Cher Maitre, merci beaucoup pour cet article qui a le mérite de remettre les choses à leur place. J’ai une question similaire à celle d’autres commentateurs de ce billet concernant l’efficacité des peines aménagées. Effectivement les chiffres montrent une corrélation entre peine aménagée et faible taux de récidive, mais peut-on parler de causalité ? N’y aurait-il pas un effet inverse, c’est à dire que les personnes qui présentent, de par leur profil, une faible probabilité de récivide se verraient accorder plus facilement un aménagement ? Je serais très heureux de disposer d’analyses objectives qui permettraient de clouer le bec de tous les tenants de l’hyper répression :)

89. Le vendredi 19 août 2016 à 19:05 par SB

@Thanatos: « pour pouvoir prouver réellement cet effet, il faudrait avoir une population absolument comparable de condamnés. Je vous laisse juge de l’éthique d’un tel protocole expérimental. »

A défaut de cette expérience, y a-t-il eu des études (et, si ce n’est pas le cas, pourquoi n’y en a-t-il pas ?) tentant de chercher l’existence de ressemblances ou de différences manifestes entre les populations bénéficiant ou non d’aménagement de peine ?

90. Le vendredi 19 août 2016 à 22:16 par récap59

Bonjour SB (89)

Pas besoin de faire une étude comparative. Pour pouvoir bénéficier d’un aménagement de peine il faut remplir des conditions qui ont été minutieusement choisies pour minimiser le risque de récidive :

https://www.legifrance.gouv.fr/affi… (article 66)

91. Le samedi 20 août 2016 à 20:20 par WK

@87 ben oui mais là il avait pas encore tué personne, donc il était pas encore un tueur. Alors il est sorti de prison. Pi il a tué quelqu’un.
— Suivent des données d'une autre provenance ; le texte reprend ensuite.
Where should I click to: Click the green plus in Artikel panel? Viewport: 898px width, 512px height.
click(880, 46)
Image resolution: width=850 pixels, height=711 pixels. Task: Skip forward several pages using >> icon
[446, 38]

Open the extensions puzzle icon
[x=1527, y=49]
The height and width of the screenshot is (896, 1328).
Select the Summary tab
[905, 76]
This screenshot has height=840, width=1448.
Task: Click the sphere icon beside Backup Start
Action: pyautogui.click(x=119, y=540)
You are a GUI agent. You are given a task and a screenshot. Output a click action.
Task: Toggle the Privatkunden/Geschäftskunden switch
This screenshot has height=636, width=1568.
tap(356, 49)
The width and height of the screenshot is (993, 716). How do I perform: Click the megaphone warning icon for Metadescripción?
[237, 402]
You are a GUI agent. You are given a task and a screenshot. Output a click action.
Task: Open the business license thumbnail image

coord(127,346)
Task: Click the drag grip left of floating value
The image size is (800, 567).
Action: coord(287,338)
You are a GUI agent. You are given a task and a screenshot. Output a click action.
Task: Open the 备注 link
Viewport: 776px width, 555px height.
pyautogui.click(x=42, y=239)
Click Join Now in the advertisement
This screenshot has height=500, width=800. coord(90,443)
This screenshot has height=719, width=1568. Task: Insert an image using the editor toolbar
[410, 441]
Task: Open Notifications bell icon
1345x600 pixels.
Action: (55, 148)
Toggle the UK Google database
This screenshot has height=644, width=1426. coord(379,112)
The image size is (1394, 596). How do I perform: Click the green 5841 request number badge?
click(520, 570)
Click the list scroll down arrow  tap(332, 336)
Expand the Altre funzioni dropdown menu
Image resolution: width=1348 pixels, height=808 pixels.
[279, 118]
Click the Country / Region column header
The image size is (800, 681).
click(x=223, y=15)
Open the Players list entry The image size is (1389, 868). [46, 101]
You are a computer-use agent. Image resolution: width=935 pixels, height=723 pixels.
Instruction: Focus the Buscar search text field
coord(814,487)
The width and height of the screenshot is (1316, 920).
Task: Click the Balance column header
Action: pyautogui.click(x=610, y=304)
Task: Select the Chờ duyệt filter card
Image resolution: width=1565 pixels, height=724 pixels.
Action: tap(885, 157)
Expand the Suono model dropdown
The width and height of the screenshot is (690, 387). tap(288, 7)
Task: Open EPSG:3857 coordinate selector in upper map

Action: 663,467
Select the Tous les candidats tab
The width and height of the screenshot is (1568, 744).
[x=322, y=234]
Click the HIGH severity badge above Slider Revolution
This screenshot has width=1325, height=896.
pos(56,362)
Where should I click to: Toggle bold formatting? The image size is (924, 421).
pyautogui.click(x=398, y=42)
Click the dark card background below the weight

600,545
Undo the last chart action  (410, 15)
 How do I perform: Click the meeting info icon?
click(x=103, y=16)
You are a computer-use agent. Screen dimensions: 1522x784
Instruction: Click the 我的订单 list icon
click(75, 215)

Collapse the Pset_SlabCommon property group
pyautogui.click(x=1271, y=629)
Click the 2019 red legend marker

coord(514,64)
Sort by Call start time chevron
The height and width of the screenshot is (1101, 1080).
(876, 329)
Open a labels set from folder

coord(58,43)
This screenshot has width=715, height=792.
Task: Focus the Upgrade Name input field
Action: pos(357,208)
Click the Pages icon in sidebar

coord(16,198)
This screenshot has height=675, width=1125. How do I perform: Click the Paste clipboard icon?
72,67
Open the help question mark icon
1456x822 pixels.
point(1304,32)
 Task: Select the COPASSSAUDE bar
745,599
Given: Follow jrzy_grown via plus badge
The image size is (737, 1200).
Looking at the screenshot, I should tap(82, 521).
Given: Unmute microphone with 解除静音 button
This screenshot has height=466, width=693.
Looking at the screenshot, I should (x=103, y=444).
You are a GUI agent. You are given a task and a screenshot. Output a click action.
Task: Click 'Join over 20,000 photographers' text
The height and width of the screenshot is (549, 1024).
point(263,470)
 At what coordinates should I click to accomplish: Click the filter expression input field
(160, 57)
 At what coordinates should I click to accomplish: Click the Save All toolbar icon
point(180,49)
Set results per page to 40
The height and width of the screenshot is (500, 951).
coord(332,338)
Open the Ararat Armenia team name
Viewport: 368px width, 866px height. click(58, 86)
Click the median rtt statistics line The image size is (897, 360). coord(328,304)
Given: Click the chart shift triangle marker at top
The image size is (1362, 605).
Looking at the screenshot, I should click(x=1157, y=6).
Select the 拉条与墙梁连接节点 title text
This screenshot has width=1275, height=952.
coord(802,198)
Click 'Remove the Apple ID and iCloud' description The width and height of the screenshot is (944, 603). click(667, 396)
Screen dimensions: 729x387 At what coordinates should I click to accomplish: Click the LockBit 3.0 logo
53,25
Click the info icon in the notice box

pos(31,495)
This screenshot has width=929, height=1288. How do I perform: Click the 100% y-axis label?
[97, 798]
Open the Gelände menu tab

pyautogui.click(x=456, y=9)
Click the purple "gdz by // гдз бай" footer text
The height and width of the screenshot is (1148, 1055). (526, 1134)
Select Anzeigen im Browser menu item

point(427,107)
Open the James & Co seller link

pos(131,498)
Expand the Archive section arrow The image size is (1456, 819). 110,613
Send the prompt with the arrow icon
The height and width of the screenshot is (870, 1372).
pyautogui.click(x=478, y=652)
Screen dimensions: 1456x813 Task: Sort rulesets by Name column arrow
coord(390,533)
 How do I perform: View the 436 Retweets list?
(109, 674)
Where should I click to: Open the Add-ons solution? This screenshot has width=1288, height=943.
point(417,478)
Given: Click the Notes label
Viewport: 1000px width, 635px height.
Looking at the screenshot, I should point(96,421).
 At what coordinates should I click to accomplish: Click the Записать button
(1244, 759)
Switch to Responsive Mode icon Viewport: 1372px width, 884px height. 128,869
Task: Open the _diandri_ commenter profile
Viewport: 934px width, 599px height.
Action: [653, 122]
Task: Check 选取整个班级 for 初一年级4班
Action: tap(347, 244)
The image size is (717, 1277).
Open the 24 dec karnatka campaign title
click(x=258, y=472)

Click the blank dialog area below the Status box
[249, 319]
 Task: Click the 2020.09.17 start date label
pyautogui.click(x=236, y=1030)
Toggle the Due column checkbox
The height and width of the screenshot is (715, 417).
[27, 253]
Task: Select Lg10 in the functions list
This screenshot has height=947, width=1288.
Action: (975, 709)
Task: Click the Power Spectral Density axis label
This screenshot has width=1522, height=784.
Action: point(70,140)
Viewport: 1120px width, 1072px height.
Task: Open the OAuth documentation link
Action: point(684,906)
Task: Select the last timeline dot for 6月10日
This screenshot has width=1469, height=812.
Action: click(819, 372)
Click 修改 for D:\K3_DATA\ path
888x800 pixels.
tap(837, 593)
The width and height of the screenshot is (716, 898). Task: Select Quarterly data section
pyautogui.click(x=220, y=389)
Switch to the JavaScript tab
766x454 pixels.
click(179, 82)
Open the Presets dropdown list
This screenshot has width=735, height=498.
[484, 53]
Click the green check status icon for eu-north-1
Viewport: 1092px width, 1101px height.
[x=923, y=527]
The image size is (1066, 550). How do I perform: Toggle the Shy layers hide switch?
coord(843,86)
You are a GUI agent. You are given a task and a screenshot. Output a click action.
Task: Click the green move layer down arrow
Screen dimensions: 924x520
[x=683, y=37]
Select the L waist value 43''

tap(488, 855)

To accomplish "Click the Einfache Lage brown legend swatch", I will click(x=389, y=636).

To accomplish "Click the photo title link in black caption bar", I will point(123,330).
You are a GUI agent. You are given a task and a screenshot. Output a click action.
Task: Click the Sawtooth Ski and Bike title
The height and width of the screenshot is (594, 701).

Et là il récidivera plus. Parce qu’il est mort. A 19 ans.
Alors vous allez me dire : ah bah la voilà la bonne solution, on a qu’à tous les tuer. Comme ça plus de problème de place en prison, de personnels et de récidive, chouette la vie.
Sauf que tout pareil, lui il l’avait pas encore fait. Alors on pourrait enfermer tout le monde avant les actes et pi tuer tout le monde mais là ce serait un peu con.
Me Eolas, merci pour le clin d’œil aux CPIP (on a gagné un P pour faire un peu plus pénitentiaire). C’est toujours apprécié.